▶ _Excerpted data_:

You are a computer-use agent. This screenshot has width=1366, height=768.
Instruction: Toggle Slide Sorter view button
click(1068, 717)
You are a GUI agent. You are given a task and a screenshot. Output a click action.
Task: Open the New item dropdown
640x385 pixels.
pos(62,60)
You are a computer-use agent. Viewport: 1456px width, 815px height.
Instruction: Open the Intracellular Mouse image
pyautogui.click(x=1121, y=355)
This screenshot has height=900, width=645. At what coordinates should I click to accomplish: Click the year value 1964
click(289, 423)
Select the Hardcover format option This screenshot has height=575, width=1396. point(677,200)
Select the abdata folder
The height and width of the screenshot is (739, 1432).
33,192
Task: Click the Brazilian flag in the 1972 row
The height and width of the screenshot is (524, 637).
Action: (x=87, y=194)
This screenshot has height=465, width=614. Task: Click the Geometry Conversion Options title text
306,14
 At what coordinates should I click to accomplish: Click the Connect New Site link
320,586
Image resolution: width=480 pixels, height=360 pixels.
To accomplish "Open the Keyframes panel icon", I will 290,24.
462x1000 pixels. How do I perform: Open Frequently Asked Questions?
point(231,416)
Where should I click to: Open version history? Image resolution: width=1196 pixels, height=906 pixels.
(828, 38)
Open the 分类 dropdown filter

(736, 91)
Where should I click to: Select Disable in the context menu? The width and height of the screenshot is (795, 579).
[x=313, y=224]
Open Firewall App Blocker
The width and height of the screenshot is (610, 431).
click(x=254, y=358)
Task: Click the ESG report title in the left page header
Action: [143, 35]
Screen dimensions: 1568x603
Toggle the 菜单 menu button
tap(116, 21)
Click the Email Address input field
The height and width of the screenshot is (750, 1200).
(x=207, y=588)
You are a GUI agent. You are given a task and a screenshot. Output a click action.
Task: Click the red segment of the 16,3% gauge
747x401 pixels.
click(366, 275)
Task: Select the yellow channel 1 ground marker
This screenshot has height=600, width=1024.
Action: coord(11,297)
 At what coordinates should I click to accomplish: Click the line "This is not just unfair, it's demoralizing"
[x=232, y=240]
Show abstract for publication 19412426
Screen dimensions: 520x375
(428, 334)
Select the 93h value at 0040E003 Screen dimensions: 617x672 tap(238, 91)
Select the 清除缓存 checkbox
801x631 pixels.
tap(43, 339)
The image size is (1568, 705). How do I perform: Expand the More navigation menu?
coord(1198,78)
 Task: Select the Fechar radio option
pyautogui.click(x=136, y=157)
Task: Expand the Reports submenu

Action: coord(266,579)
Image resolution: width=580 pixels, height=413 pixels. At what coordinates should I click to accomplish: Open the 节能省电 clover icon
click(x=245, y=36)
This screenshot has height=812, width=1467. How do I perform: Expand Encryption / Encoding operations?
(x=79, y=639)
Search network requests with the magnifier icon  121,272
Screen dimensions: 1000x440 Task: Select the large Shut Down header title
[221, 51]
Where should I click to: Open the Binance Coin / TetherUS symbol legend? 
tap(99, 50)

▶ _What you are asked to do_:
Produce a faithful copy of all the material above.

▶ _Answer to this exercise_:
You are a computer-use agent. This screenshot has width=1366, height=768.
Instruction: Toggle Slide Sorter view button
click(1068, 717)
You are a GUI agent. You are given a task and a screenshot. Output a click action.
Task: Open the New item dropdown
640x385 pixels.
pos(62,60)
You are a computer-use agent. Viewport: 1456px width, 815px height.
Instruction: Open the Intracellular Mouse image
pyautogui.click(x=1121, y=355)
This screenshot has height=900, width=645. At what coordinates should I click to accomplish: Click the year value 1964
click(289, 423)
Select the Hardcover format option This screenshot has height=575, width=1396. point(677,200)
Select the abdata folder
The height and width of the screenshot is (739, 1432).
33,192
Task: Click the Brazilian flag in the 1972 row
The height and width of the screenshot is (524, 637).
Action: (x=87, y=194)
This screenshot has height=465, width=614. Task: Click the Geometry Conversion Options title text
306,14
 At what coordinates should I click to accomplish: Click the Connect New Site link
320,586
Image resolution: width=480 pixels, height=360 pixels.
To accomplish "Open the Keyframes panel icon", I will 290,24.
462x1000 pixels. How do I perform: Open Frequently Asked Questions?
point(231,416)
Where should I click to: Open version history? Image resolution: width=1196 pixels, height=906 pixels.
(828, 38)
Open the 分类 dropdown filter

(736, 91)
Where should I click to: Select Disable in the context menu? The width and height of the screenshot is (795, 579).
[x=313, y=224]
Open Firewall App Blocker
The width and height of the screenshot is (610, 431).
click(x=254, y=358)
Task: Click the ESG report title in the left page header
Action: [143, 35]
Screen dimensions: 1568x603
Toggle the 菜单 menu button
tap(116, 21)
Click the Email Address input field
The height and width of the screenshot is (750, 1200).
(x=207, y=588)
You are a GUI agent. You are given a task and a screenshot. Output a click action.
Task: Click the red segment of the 16,3% gauge
747x401 pixels.
click(366, 275)
Task: Select the yellow channel 1 ground marker
This screenshot has height=600, width=1024.
Action: coord(11,297)
 At what coordinates should I click to accomplish: Click the line "This is not just unfair, it's demoralizing"
[x=232, y=240]
Show abstract for publication 19412426
Screen dimensions: 520x375
(428, 334)
Select the 93h value at 0040E003 Screen dimensions: 617x672 tap(238, 91)
Select the 清除缓存 checkbox
801x631 pixels.
tap(43, 339)
The image size is (1568, 705). How do I perform: Expand the More navigation menu?
coord(1198,78)
 Task: Select the Fechar radio option
pyautogui.click(x=136, y=157)
Task: Expand the Reports submenu

Action: coord(266,579)
Image resolution: width=580 pixels, height=413 pixels. At what coordinates should I click to accomplish: Open the 节能省电 clover icon
click(x=245, y=36)
This screenshot has height=812, width=1467. How do I perform: Expand Encryption / Encoding operations?
(x=79, y=639)
Search network requests with the magnifier icon  121,272
Screen dimensions: 1000x440 Task: Select the large Shut Down header title
[221, 51]
Where should I click to: Open the Binance Coin / TetherUS symbol legend? 
tap(99, 50)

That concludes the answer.